----- EXTRACTED RECORDS -----

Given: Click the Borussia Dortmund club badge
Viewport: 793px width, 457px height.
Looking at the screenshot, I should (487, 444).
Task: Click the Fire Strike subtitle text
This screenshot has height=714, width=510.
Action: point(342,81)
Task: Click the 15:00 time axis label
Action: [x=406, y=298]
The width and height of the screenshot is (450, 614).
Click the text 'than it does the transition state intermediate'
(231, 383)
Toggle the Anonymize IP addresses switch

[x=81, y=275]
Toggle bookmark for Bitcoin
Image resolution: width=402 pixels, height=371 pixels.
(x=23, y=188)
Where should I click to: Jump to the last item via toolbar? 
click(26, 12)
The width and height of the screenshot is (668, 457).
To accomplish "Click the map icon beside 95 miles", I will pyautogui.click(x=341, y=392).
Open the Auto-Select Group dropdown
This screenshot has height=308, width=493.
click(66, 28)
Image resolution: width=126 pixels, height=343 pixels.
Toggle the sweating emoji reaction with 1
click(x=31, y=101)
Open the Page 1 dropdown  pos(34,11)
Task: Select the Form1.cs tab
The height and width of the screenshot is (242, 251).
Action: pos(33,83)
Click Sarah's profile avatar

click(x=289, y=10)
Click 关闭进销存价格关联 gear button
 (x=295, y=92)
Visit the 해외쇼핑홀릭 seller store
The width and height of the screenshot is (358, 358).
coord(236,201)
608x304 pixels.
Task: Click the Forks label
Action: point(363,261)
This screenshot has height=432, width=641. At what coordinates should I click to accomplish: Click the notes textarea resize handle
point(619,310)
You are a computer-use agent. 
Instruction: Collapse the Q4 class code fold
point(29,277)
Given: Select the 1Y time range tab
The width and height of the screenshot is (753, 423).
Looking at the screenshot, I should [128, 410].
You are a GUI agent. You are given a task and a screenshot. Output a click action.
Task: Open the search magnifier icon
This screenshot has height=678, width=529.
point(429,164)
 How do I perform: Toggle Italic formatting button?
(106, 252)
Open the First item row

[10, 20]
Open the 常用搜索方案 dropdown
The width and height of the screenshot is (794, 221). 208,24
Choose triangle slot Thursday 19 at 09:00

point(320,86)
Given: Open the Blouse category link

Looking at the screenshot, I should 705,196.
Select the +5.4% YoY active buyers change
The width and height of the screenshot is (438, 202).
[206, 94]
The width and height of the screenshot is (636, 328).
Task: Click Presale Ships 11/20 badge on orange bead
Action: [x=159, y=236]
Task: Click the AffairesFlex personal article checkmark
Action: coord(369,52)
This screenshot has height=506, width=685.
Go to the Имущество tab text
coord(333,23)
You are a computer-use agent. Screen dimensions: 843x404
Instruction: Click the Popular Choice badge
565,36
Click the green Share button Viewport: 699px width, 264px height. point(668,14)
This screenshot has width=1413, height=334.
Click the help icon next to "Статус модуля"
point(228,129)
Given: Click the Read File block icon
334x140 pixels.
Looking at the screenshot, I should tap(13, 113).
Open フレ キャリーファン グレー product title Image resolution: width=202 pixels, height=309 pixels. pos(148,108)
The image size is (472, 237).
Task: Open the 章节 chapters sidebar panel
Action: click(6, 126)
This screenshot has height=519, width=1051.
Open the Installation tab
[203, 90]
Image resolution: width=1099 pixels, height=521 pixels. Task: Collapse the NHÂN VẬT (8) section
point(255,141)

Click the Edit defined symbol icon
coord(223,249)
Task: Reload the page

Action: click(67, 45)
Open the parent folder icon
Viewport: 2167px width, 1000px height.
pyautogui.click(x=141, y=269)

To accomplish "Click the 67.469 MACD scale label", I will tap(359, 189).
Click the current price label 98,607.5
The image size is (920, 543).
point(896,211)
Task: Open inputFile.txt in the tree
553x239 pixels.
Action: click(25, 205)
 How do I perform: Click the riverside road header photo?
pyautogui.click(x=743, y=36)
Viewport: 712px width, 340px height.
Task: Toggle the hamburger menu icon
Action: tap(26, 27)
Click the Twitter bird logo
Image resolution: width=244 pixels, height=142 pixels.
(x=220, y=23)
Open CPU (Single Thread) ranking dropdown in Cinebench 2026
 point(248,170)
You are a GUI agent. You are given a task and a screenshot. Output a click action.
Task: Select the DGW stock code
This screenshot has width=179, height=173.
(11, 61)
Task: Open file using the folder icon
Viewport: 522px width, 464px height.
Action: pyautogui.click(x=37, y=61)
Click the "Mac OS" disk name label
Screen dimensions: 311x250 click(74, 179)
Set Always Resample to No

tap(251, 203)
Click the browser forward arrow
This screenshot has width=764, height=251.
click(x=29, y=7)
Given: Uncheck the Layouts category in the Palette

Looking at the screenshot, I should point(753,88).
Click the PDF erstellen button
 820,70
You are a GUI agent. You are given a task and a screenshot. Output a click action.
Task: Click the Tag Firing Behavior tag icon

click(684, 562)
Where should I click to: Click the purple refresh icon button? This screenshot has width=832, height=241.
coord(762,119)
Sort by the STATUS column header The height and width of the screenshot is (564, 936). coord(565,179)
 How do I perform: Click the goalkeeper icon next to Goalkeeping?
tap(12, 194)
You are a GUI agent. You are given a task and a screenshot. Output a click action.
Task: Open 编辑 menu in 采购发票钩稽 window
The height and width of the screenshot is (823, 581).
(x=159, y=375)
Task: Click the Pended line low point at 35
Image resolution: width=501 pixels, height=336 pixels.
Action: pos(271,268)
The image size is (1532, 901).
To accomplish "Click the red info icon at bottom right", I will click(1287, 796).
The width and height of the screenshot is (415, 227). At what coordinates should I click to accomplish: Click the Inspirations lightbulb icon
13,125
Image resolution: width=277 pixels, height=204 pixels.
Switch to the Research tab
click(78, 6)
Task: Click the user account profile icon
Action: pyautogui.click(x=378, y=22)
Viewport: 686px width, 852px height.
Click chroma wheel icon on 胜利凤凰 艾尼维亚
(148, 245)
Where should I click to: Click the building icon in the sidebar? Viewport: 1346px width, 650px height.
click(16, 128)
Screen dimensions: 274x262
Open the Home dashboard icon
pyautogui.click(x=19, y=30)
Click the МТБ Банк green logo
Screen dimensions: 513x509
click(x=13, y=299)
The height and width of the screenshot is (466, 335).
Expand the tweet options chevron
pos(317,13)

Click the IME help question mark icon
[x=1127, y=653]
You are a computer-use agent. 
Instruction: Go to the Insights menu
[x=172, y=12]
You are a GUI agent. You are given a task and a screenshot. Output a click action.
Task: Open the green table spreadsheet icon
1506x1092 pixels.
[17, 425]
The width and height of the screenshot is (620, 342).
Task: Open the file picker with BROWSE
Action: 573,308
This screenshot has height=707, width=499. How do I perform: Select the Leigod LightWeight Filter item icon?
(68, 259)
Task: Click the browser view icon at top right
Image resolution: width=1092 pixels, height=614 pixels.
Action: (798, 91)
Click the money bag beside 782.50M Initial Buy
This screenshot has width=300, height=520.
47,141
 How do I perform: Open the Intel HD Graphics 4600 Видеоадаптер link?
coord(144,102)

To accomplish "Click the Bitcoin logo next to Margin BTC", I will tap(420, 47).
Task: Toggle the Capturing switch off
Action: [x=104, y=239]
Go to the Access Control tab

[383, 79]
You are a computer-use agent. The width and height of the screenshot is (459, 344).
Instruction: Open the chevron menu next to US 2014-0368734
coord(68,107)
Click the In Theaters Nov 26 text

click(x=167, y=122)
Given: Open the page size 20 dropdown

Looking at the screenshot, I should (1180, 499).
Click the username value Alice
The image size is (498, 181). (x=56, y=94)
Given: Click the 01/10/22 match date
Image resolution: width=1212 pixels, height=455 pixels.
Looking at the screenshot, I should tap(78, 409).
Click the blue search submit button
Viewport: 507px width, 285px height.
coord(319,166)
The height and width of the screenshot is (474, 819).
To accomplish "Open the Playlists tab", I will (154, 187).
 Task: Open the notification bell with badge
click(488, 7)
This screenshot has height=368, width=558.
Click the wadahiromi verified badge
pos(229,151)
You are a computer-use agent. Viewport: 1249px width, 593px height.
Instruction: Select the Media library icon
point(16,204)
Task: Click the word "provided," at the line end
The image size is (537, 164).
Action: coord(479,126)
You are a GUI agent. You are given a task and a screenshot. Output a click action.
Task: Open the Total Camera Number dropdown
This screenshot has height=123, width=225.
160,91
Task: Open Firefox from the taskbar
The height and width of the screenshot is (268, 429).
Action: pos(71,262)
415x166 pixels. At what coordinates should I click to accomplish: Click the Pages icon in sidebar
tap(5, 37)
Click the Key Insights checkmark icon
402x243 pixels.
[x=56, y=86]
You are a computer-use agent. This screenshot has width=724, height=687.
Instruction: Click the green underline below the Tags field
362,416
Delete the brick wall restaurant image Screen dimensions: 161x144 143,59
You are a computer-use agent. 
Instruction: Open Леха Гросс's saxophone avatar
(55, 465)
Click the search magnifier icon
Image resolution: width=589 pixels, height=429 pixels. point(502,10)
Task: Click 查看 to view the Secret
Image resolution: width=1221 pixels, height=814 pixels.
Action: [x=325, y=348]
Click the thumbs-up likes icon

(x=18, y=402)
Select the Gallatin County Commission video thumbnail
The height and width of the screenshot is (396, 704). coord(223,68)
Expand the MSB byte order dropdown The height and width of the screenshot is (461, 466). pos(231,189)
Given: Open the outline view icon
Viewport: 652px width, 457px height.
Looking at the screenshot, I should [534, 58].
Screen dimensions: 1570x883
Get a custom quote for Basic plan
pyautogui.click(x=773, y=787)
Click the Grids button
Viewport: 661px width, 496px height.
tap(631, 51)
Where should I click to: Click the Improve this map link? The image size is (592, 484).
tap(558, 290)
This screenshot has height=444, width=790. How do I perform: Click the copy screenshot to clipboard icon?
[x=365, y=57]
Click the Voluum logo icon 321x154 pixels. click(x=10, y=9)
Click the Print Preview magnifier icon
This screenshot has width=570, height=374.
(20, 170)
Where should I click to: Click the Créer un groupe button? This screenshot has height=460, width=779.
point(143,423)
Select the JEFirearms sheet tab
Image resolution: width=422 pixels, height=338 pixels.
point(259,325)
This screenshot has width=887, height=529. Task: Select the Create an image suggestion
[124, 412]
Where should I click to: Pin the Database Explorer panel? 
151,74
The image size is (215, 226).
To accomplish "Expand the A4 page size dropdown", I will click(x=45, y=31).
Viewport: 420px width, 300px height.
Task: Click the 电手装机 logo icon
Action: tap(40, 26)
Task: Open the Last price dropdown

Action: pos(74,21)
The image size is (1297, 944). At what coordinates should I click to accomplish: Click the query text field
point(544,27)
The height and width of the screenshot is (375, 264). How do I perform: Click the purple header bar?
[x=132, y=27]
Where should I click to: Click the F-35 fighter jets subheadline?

-----

• ABOUT THIS EXERCISE
The reply should consist solely of the lines of the data, exact, from the opening line through the line with "Select the +5.4% YoY active buyers change", inclusive.

• WRITTEN SOLUTION
Given: Click the Borussia Dortmund club badge
Viewport: 793px width, 457px height.
Looking at the screenshot, I should (487, 444).
Task: Click the Fire Strike subtitle text
This screenshot has height=714, width=510.
Action: point(342,81)
Task: Click the 15:00 time axis label
Action: [x=406, y=298]
The width and height of the screenshot is (450, 614).
Click the text 'than it does the transition state intermediate'
(231, 383)
Toggle the Anonymize IP addresses switch

[x=81, y=275]
Toggle bookmark for Bitcoin
Image resolution: width=402 pixels, height=371 pixels.
(x=23, y=188)
Where should I click to: Jump to the last item via toolbar? 
click(26, 12)
The width and height of the screenshot is (668, 457).
To accomplish "Click the map icon beside 95 miles", I will pyautogui.click(x=341, y=392).
Open the Auto-Select Group dropdown
This screenshot has height=308, width=493.
click(66, 28)
Image resolution: width=126 pixels, height=343 pixels.
Toggle the sweating emoji reaction with 1
click(x=31, y=101)
Open the Page 1 dropdown  pos(34,11)
Task: Select the Form1.cs tab
The height and width of the screenshot is (242, 251).
Action: pos(33,83)
Click Sarah's profile avatar

click(x=289, y=10)
Click 关闭进销存价格关联 gear button
 (x=295, y=92)
Visit the 해외쇼핑홀릭 seller store
The width and height of the screenshot is (358, 358).
coord(236,201)
608x304 pixels.
Task: Click the Forks label
Action: point(363,261)
This screenshot has height=432, width=641. At what coordinates should I click to accomplish: Click the notes textarea resize handle
point(619,310)
You are a computer-use agent. 
Instruction: Collapse the Q4 class code fold
point(29,277)
Given: Select the 1Y time range tab
The width and height of the screenshot is (753, 423).
Looking at the screenshot, I should [128, 410].
You are a GUI agent. You are given a task and a screenshot. Output a click action.
Task: Open the search magnifier icon
This screenshot has height=678, width=529.
point(429,164)
 How do I perform: Toggle Italic formatting button?
(106, 252)
Open the First item row

[10, 20]
Open the 常用搜索方案 dropdown
The width and height of the screenshot is (794, 221). 208,24
Choose triangle slot Thursday 19 at 09:00

point(320,86)
Given: Open the Blouse category link

Looking at the screenshot, I should 705,196.
Select the +5.4% YoY active buyers change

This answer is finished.